Even though the shortcakes didn't look exactly like the picture on the recipe sheet, I think mine turned out pretty great. The one thing I learnt though during the process making these was that I need be patient. If a recipe says to let it cool first and then set aside in the fridge BEFORE serving, than do just that, because allowing it to cool down means it is less likely to crumble when it comes out of the cupcake tin.

The finished product!


Here is a photo of Nicholas admiring its deliciousness :) No, he did not get to taste it.


Oh, and I put the rest of the strawberries in the freezer in little 100g and 200g lots for future use.

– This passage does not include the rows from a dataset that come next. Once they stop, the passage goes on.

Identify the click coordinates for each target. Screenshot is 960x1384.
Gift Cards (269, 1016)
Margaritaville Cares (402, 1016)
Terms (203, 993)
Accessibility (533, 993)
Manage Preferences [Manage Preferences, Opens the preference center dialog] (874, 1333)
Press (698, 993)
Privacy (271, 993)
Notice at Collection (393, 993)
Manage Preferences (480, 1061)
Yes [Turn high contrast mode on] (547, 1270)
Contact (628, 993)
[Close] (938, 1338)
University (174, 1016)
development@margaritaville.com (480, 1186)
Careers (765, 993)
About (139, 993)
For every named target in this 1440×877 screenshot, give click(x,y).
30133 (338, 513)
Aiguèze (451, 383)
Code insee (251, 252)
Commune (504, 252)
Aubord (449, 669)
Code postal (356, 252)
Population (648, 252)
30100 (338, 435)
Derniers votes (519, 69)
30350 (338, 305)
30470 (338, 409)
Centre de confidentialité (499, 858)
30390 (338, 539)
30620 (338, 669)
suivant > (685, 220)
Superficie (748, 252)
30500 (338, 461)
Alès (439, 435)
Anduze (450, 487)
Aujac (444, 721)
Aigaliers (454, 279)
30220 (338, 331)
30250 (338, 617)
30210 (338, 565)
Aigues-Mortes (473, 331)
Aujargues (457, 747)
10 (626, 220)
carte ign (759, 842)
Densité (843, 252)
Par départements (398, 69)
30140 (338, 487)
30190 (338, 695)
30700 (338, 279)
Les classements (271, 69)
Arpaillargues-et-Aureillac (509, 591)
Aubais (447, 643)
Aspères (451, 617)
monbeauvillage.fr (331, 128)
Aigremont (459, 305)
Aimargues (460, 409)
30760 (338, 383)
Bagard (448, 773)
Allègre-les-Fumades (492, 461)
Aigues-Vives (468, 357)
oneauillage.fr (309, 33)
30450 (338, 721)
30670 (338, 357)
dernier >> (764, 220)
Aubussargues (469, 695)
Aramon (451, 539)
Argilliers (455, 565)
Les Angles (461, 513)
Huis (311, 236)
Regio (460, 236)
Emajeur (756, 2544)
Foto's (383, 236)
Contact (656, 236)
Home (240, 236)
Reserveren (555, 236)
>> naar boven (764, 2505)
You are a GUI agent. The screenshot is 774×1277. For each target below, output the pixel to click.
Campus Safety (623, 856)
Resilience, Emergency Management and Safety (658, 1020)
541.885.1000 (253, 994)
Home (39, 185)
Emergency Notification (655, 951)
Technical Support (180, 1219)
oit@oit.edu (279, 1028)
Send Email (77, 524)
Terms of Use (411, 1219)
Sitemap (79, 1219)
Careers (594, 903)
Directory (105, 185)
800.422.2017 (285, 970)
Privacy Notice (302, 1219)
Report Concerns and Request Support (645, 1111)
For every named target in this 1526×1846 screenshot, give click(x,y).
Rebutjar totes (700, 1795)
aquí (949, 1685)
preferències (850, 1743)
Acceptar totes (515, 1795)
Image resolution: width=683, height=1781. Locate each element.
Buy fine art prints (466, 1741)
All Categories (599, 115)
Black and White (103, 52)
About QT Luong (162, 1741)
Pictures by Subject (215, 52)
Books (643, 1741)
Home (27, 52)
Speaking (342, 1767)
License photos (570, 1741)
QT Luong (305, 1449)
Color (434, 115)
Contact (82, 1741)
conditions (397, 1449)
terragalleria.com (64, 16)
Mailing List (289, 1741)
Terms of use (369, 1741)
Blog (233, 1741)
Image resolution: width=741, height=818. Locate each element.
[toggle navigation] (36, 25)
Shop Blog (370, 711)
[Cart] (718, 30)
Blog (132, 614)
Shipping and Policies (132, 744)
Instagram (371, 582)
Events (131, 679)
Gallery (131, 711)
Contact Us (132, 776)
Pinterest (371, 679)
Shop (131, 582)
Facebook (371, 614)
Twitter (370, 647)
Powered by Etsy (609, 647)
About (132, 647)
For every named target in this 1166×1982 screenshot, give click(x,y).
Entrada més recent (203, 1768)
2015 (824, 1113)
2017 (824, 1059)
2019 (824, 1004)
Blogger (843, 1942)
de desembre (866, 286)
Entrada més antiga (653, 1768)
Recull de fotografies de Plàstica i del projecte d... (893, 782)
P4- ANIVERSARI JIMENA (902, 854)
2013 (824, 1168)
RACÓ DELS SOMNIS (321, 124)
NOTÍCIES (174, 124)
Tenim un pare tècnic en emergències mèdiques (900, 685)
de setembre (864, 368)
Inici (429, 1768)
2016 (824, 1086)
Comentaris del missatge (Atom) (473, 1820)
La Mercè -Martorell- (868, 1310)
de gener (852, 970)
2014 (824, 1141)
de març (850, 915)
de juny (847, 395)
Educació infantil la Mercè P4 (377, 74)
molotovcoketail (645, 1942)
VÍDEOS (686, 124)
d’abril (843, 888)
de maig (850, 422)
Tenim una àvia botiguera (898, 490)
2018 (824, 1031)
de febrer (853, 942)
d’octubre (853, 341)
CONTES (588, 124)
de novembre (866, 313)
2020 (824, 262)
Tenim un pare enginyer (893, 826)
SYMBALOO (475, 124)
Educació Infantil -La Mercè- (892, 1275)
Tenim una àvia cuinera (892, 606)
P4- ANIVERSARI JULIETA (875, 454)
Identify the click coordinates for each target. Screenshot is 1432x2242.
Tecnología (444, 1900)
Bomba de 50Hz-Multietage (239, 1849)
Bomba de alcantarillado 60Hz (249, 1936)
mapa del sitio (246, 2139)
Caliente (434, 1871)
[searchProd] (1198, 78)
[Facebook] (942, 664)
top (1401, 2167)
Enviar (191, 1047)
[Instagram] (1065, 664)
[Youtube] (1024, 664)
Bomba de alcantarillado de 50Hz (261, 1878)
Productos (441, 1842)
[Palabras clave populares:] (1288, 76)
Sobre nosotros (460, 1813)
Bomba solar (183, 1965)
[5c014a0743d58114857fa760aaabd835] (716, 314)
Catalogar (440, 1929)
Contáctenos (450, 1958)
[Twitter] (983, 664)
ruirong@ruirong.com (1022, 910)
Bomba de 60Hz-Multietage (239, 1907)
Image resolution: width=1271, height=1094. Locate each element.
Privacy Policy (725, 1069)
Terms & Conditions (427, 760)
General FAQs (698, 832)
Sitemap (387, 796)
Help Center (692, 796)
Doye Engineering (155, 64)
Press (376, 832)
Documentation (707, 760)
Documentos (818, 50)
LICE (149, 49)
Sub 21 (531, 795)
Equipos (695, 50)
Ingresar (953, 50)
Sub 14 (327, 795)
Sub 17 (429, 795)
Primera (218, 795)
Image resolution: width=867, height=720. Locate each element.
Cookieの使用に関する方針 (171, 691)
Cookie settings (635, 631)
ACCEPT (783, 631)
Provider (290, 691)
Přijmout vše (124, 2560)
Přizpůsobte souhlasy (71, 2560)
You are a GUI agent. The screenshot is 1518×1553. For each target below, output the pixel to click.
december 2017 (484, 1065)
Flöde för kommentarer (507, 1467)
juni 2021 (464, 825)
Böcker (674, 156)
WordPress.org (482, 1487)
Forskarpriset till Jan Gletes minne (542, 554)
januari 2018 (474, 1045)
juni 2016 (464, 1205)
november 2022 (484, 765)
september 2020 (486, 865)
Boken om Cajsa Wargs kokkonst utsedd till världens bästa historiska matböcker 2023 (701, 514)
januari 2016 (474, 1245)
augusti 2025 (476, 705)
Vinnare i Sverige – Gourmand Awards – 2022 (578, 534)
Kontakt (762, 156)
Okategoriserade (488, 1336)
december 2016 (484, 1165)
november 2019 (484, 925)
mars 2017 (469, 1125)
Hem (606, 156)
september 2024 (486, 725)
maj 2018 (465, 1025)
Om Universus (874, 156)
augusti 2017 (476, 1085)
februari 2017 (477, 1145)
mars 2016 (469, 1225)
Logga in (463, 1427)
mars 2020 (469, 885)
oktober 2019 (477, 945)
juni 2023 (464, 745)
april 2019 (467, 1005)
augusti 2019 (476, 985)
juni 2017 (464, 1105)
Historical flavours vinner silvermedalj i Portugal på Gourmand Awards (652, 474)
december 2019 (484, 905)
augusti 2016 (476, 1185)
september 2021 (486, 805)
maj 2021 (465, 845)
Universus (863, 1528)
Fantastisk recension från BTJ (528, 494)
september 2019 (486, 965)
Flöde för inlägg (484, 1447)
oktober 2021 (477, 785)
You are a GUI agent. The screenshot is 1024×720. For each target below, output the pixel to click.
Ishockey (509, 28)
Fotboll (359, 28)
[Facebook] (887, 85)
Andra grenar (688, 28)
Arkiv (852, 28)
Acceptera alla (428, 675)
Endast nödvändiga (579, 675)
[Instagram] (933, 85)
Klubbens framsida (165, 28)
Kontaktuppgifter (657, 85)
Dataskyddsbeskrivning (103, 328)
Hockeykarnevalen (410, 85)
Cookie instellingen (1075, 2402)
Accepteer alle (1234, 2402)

Here are some of the great suggestions I received on FB:
  • "I'd freeze them... If you have those Tupperware ice block trays, I would purée them (may need a splash of lemon - not sure) & fill up the trays, whack the lid on & you always have a healthy smoothies option for winter - if it lasts that long :)" (This is a great idea, especially because my strawberries don't seem to keep well for very long.)
  • "Strawberry Flan" (I really want to make this before summer is over.)
  • "I made strawberry/watermelon sauce that was awesome and really easy. Just make strawberry jam with 1/3-1/2 watermelon instead of all strawberries, and add extra liquid so it's a sauce consistency. Puree it when it's cooled, then you can push it through a sieve if you want it really smooth. It's stored in bottles in the the fridge for over a year without going off, and the watermelon makes it taste like fresh strawberries. SO good on icecream." (This sounds so good. I think I am going to have to make this as well.)
  • "I would probably just freeze 1kg in ziplock portioned bags for smoothies and other purposes. I often buy frozen fruit ( b/c I don't have plants!) just to make a crumble or have with cream. They are also nice for little people with sore gums and teeth :)" (I'm sure that when Nicholas has teeth he will love strawberries.)
  • "strawberry and rose petal cordial....it is yummo!" (I just have to find someone with roses. I would love to try it.)